Maar geloven jullie wel in een landelijke aanpak van de ontwikkelingen rondom jeugdhulp?
(Het blijft even stil…)
Jaap: “Het is wel een hele kluif geweest om alles bestuurlijk georganiseerd te krijgen. We praten hier een beetje over een kris-kras-wereld. Er is geen bestaand natuurlijk platform waar alle partijen al om tafel zaten. Op landelijk niveau raakt het beleid van maar liefst drie departementen de JeugdhulpPlus, en we praten hier over 50 gemeenten die samen tot iets moeten komen. Dat is niet niks! Zelfs als je al die gemeenten hebt samengevoegd tot 5 regio’s blijft het nog een hele puzzel. Er moeten belangrijke zaken geregeld worden met schaarse voorzieningen.”
Gerben: “Het is inderdaad een cascade van samenvoegen en elkaar steeds weer weten te vinden, op landelijk, bovenregionaal, regionaal en gemeentelijk niveau. Er zijn ook zoveel partijen bij betrokken: ouders, scholen, begeleiders en gezondheidszorg. Ieder met eigen kennis, belangen en invalshoek. We zijn zonder te overdrijven bezig met een huzarenstukje!”

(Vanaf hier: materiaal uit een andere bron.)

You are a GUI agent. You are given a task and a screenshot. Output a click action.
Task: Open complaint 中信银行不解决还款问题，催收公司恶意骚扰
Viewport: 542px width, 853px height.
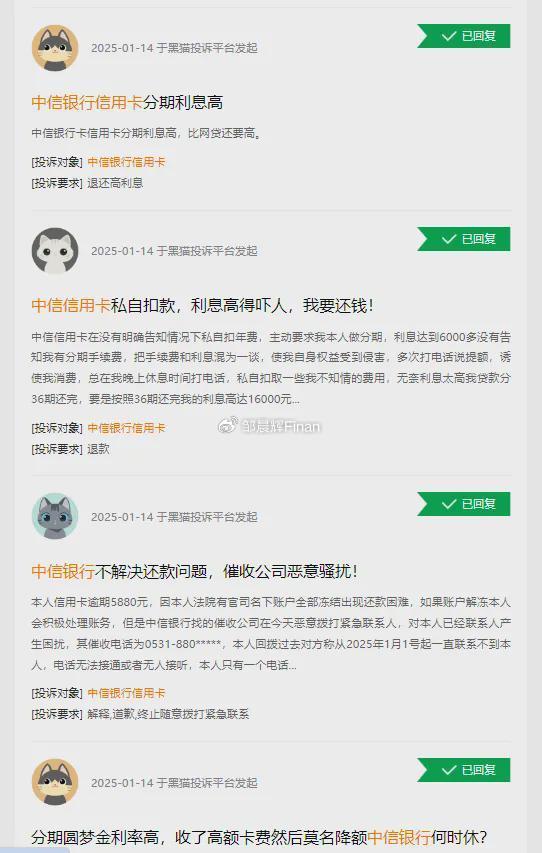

Jaap: “Dat de aantallen dalen, laat zien dat er alternatieven zijn. Maar dat vergt wel goede monitoring. Waar blijven de jongeren die niet meer opgenomen worden? Hebben zij nu wel passende zorg? Ik denk dat we dat echt nog niet bevestigend kunnen beantwoorden. Daarom moeten we dit nauwgezet volgen en dan is het van belang dat je op tijd actie onderneemt. We hebben ook een appèl gedaan op het Rijk om niet om de beurt met nieuwe voorstellen te komen. Het is beter om samen invulling te geven aan dit ingewikkelde landschap.”
Gerben: “Het heeft zoveel dimensies, vandaar dat er even een stilte viel na jouw vraag. Terugkomend daarop: ja, ik geloof wel in de toekomst. Ik ben niet somber, maar er zijn veel belangen mee gemoeid en dat maakt het soms erg ingewikkeld. Gelukkig merken we dat we elkaar steeds beter weten te vinden, en dat helpt!”